- _Consignes_
- 1) Dans le texte fourni, recopiez le passage compris entre "De sa confession, l’artiste" et "pulsion de vie." inclus, en y remplaçant "toile" par "peinture".
- 2) Selon le texte fourni, qu'est-ce qui change chez une plante en état de stress, endommagée ou menacée ?

- _Texte fourni_
De sa confession, l’artiste choisira une plante. Ene retranscrira de son côté les propos de l’artiste au dos de la toile sélectionnée par l’artiste. Chaque toile portera ainsi le nom de l’artiste interrogé: Kaie Kal, Elo Masing, Odile Gheysens, Fanny Cohen Moreau… Comme si la plante avait un pouvoir de guérison. De la souffrance, la plante, tel un remède, en fera ressortir une forme de pulsion de vie.

Quand une plante est en état de stress, endommagée ou menacée, son profil volatil change. C’est ainsi qu’Éné par le biais de sa série d’œuvres, nous pousse à imaginer les plantes non seulement comme des individus, mais comme des individus co-évoluant continuellement avec et dans des relations environnementales changeantes qui elles-mêmes sont en train d’évoluer de manières complexes. Et si l’artiste avait cette capacité à se métamorphoser, à s’adapter? Et si l’artiste avait plus de ressources qu’un individu ordinaire?

- _Données fournies_
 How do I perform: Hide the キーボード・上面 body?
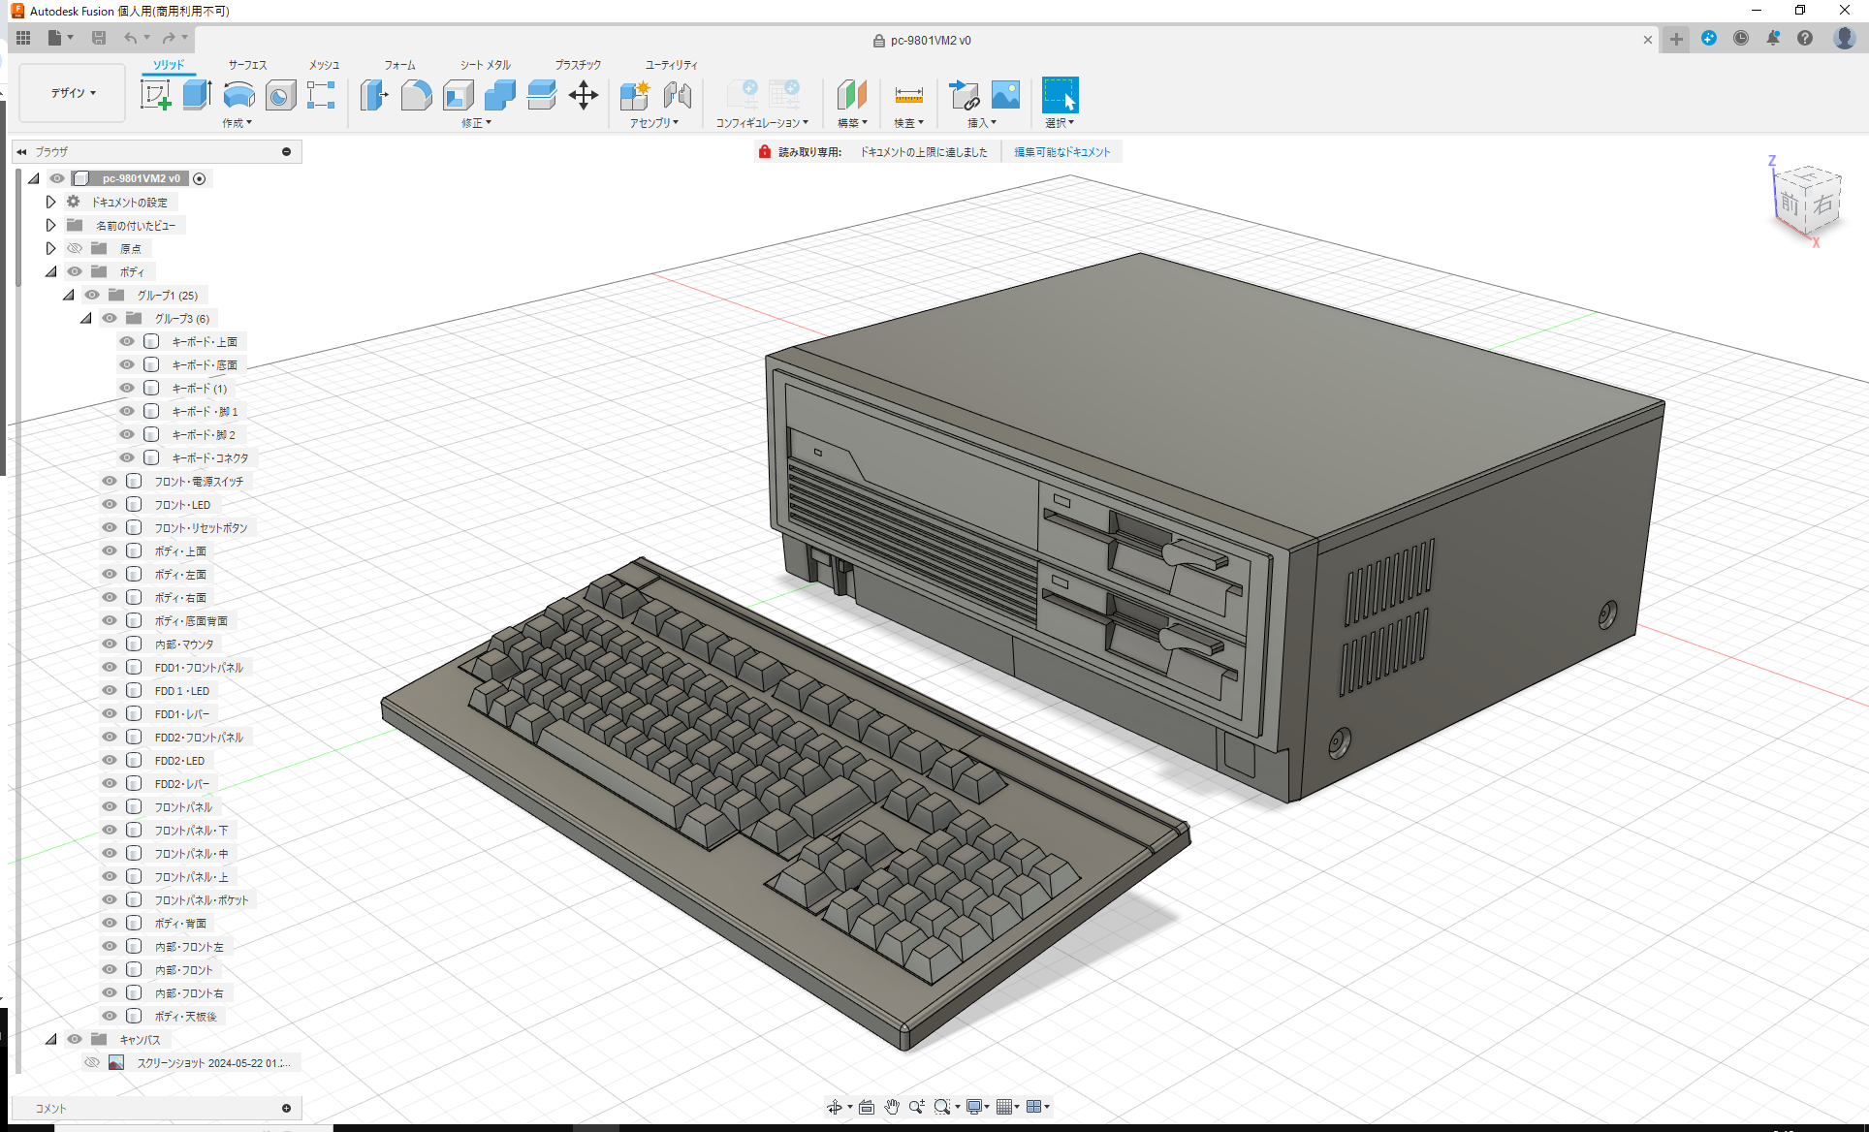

- _Résultats finaux_
- 1)
De sa confession, l’artiste choisira une plante. Ene retranscrira de son côté les propos de l’artiste au dos de la peinture sélectionnée par l’artiste. Chaque peinture portera ainsi le nom de l’artiste interrogé: Kaie Kal, Elo Masing, Odile Gheysens, Fanny Cohen Moreau… Comme si la plante avait un pouvoir de guérison. De la souffrance, la plante, tel un remède, en fera ressortir une forme de pulsion de vie.

- 2) Son profil volatil change.